Pengurangan volume pekerjaan tersebut mengakibatkan kondisi bangunan berpotensi ambruk sesuai dengan hasil pemeriksaan tim ahli konstruksi dan geoteknik tanah dari Fakultas Teknik Universitas Mataram.
Akhir dakwaan, jaksa menyebutkan nilai kerugian keuangan negara yang muncul dari proyek yang bernilai Rp 15,67 miliar tersebut sebesar Rp 1,35 miliar. Angka kerugian didapatkan dari hasil audit penghitungan kerugian keuangan negara dari Badan Pengawasan Keuangan dan Pembangunan (BPKP) Perwakilan NTB.
Keempat terdakwa didakwakan Pasal 2 ayat (1) dan/atau Pasal 3 juncto Pasal 18 Undang-Undang Nomor 31 Tahun 1999 tentang Pemberantasan Tindak Pidana Korupsi sebagaimana diubah dengan Undang-Undang Nomor 20 Tahun 2001 juncto Pasal 55 ayat (1) ke-1 KUHP.
Setelah pembacaan dakwaan, hakim memberi kesempatan para terdakwa mengajukan eksepsi. Sidang eksepsi atau keberatan akan dilaksanakan pada Kamis (12/9/2024) pekan depan.
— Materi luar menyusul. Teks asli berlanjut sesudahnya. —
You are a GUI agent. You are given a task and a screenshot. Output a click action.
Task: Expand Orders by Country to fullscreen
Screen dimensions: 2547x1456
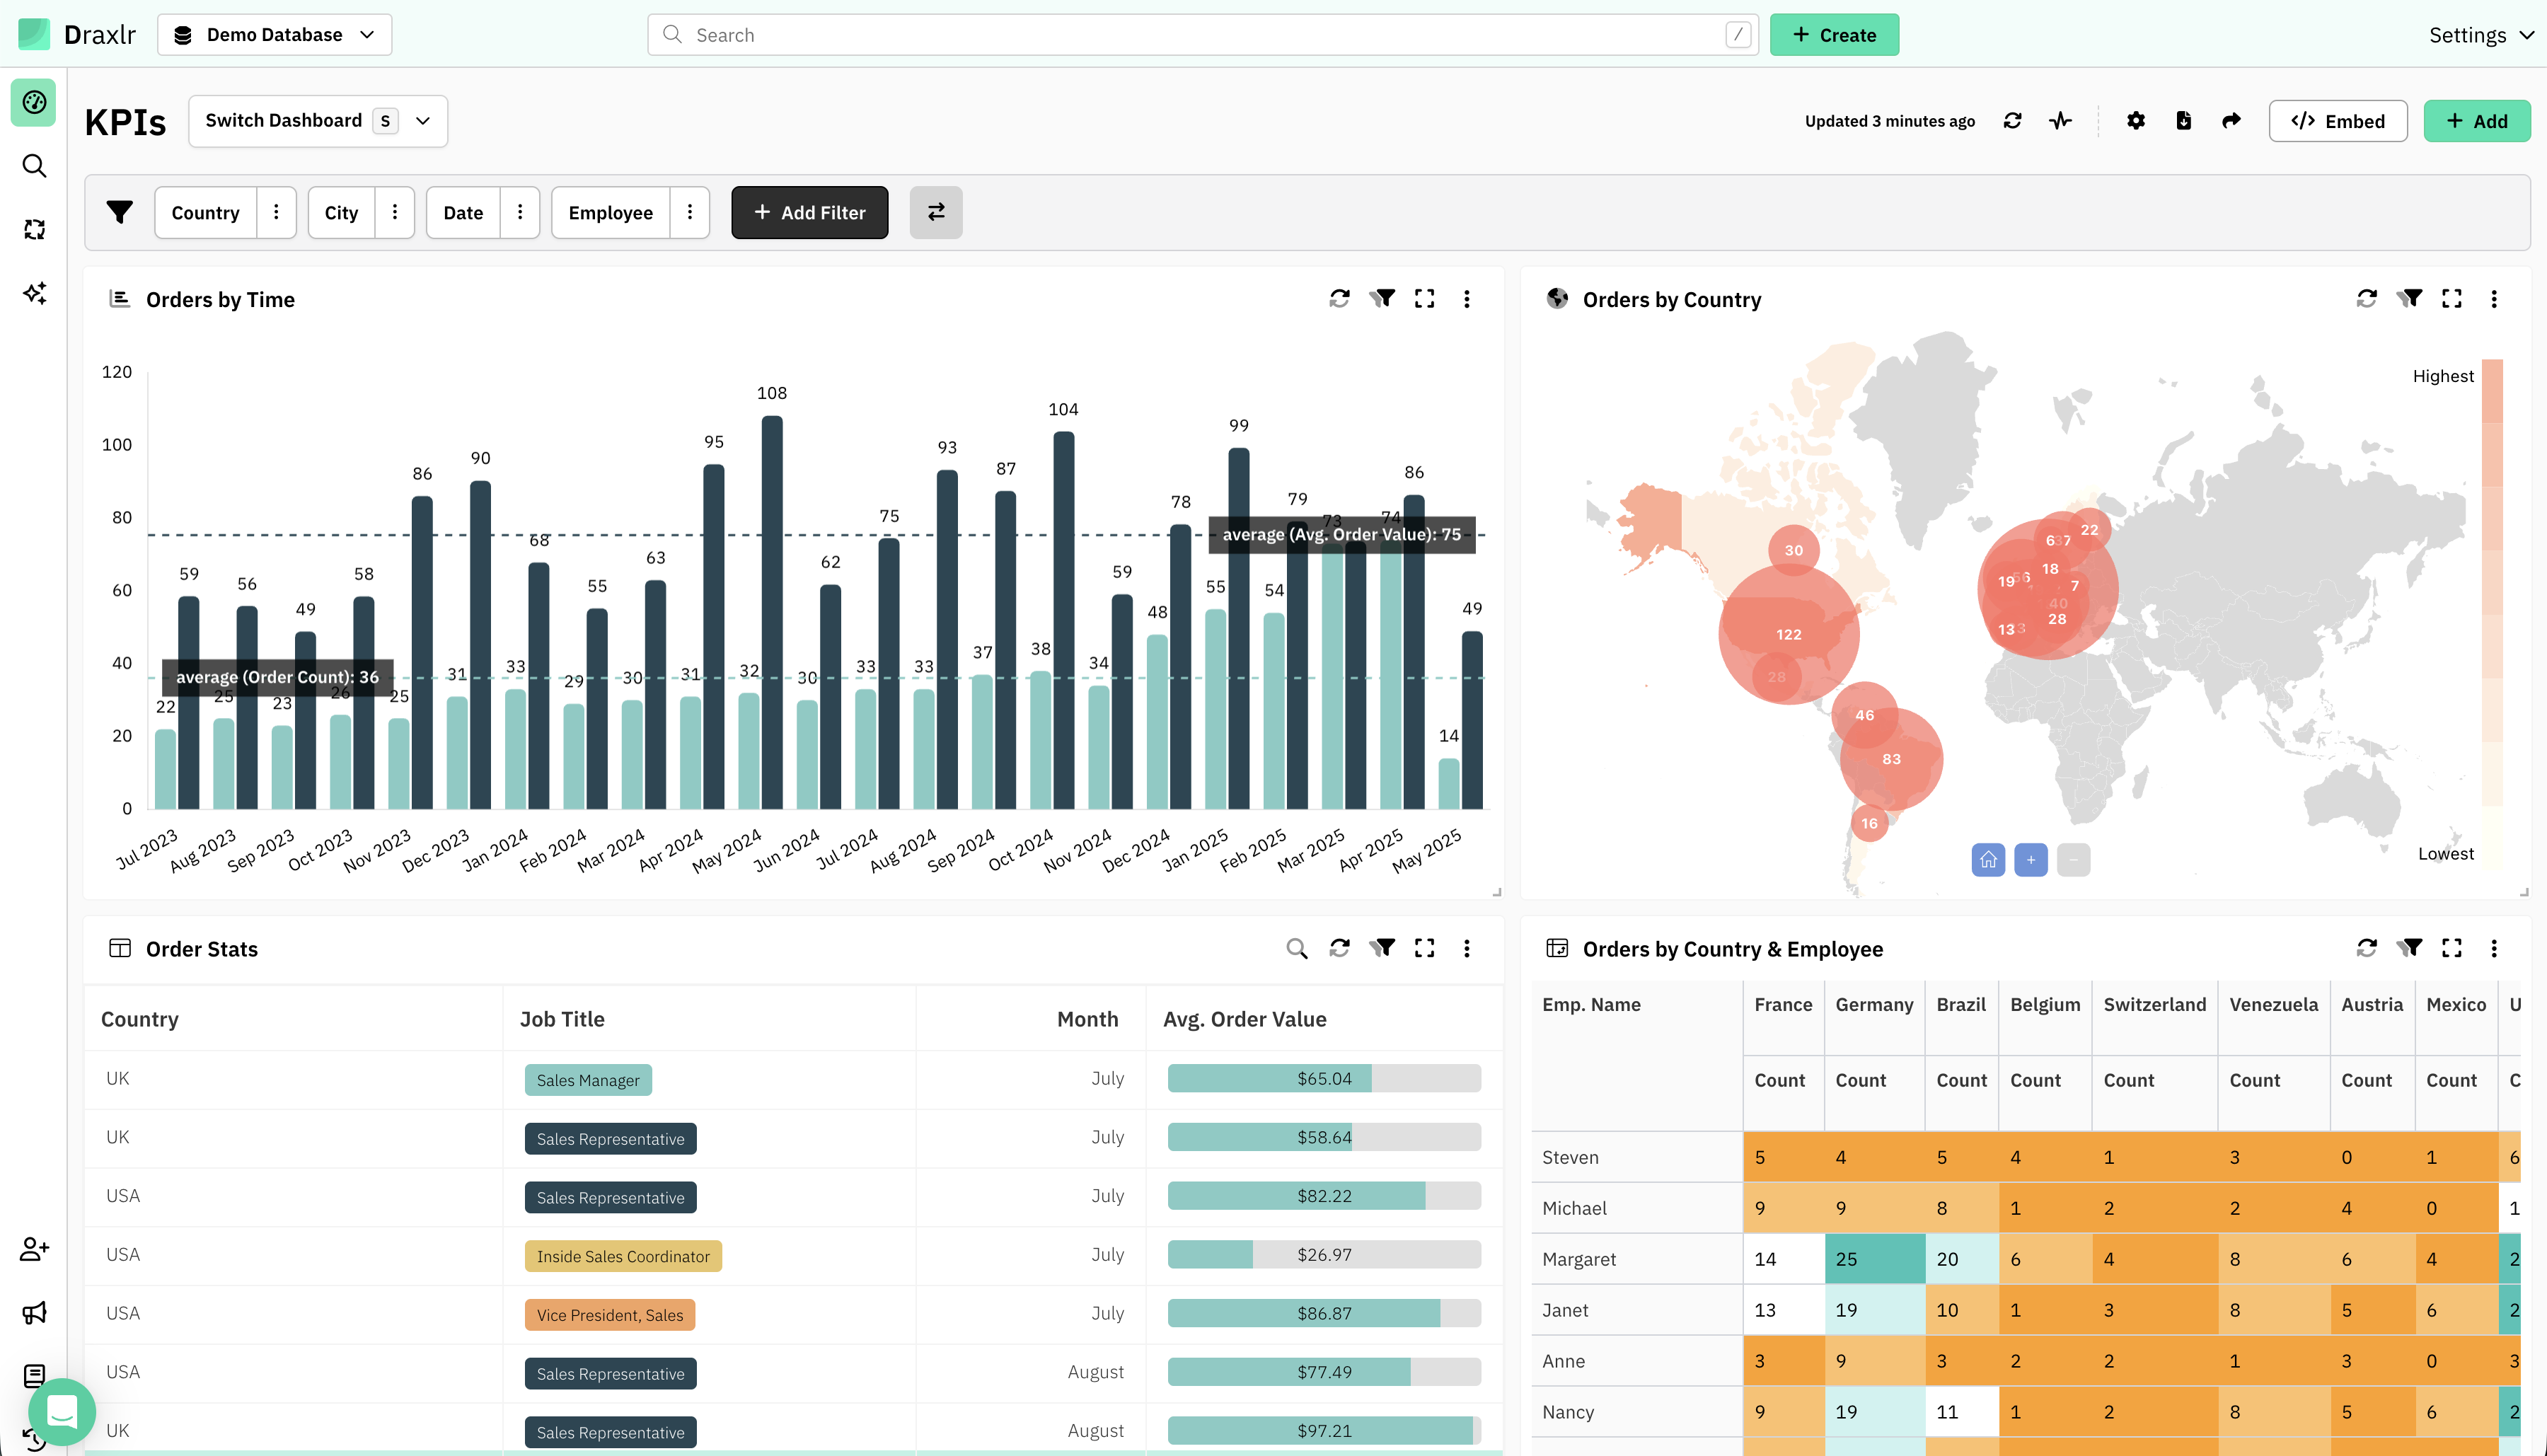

Setelah berdiskusi dengan penasihat hukum, dua terdakwa Maman dan Benny Burhanudin mengajukan keberatan atas dakwaan JPU.
"Jadi yang mengajukan eksepsi Haji Benny dan Maman. Nanti akan dilaksanakan pada Kamis, kemudian dua terdakwa akan mengikuti sidang pembacaan saksi pada Senin (30/9/2024)," tandas Somanasa.